Working with Categorical Variables
---

The dataset we will work with is information about Science Technology Enginnering and Math programs at different postsecondary institutions in Pennsylvania.

We can first open the dataset and view all of the columns:

In [None]:
df = pd.read_csv("stem.csv")
df.head()

Let's explore the dataset a bit. The `Type` column is a categorical variable. Let's look at what categories are available:

In [None]:
df["Type"].unique()

Everything that isn't a `Community College` is considered a University. We can use `np.where` to fill in a new column of the dataframe, using the following syntax:

```python
np.where(<condition>, <true_value>, <false_value>)
```

For example,

In [None]:
df["Corrected Type"] = np.where(df["Type"] == "Community College", "College", "University")
df.head()

### Tasks

1. Try using `np.where` to create a new column `IsCollege` where the value is `True` for a college and `False` for a university.
2. Try using the apply + lambda style to create a new column `IsUniversity` where the value is `True` for a university and `False` for a college.
    - Hint: An inline `if-then-else` looks a bit different than we have seen previously, syntax:
    
    ```python
    <true_value> if <condition> else <false_value>
    ```

These columns are really useful because they act as boolean masks! Try the following cells:

In [None]:
df[df["IsCollege"]].head()

In [None]:
df[df["IsUniversity"]].head()

Notes
---

`np.where` and `if-then-else` will only work with two categories!
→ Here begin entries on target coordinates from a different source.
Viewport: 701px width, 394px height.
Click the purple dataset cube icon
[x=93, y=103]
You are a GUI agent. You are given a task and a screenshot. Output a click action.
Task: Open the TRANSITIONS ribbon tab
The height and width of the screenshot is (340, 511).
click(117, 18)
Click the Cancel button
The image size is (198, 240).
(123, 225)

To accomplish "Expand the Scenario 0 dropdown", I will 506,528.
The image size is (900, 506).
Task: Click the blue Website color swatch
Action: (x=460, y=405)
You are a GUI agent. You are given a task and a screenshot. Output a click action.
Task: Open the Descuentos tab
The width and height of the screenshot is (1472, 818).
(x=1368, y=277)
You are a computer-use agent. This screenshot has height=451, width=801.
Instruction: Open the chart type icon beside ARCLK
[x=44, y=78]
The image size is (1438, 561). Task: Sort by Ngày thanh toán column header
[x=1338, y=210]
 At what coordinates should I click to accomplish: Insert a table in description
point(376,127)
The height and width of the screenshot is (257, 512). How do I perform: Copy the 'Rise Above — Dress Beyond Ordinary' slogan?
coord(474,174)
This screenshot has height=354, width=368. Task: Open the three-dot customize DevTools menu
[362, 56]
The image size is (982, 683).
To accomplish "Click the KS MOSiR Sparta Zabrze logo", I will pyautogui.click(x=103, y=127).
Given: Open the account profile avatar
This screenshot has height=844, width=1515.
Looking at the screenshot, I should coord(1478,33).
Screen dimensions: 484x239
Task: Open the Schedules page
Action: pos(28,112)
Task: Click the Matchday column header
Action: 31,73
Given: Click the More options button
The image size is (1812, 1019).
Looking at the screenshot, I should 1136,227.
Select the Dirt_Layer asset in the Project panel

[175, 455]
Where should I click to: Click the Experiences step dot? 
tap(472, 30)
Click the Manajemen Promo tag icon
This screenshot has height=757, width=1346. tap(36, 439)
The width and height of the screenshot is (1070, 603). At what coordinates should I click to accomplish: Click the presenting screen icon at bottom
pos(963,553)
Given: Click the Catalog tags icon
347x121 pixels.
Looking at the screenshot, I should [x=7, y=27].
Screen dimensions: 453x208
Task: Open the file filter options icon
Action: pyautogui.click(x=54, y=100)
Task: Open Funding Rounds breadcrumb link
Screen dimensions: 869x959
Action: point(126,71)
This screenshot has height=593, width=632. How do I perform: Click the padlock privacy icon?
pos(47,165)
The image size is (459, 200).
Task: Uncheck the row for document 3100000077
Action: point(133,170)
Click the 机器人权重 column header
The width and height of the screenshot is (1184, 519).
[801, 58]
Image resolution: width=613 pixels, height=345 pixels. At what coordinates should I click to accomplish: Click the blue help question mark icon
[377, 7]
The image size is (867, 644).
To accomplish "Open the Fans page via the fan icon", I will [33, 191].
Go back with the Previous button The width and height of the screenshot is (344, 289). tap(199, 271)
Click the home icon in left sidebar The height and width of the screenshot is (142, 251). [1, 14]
If there are more than two categories we need to create more complicated boolean masks. Let's look an example using the Trees dataset from before:

In [None]:
df = pd.read_csv("trees.csv")
df.head()

Let's poke around the height data:

In [None]:
df["height"].min(), df["height"].max()

In [None]:
df.groupby("height").count()

Height is a continuous variable ranging from 0 to 65. Let's convert this continuous variable into a categorical one with four ranges:

- less than or equal to 15
- greater than 15 and less than or equal to 30
- greater than 30 and less than or equal to 45
- greater than 45

To do this we can create boolean masks and use them to fill in our categories, e.g.

In [None]:
mask0 = df["height"] <= 15
mask1 = (df["height"] > 15) & (df["height"] <= 30)
mask2 = (df["height"] > 30) & (df["height"] <= 45)
mask3 = (df["height"] > 45) & (df["height"] <= 65)

### Notes

- Take a look at some of the masks just to make sure you see what they look like
- The `(<condition>) & (<condition>)` syntax behaves like a broadcasted version of `<bool> and <bool>` (e.g. `True and True`), try the following code if you are still unsure. Make sure to think about what the answer should be before running it!
    ```python
    a = np.array([True, False, True])
    b = np.array([True, False, False])
    a & b
    ```

In [None]:
df.loc[mask0, "height_range"] = "0-15"
df.loc[mask1, "height_range"] = "15-30"
df.loc[mask2, "height_range"] = "30-45"
df.loc[mask3, "height_range"] = "45-65"

In [None]:
df[["height", "height_range"]].head()

### Tasks

1. Try creating categorical ranges for width. Use three ranges.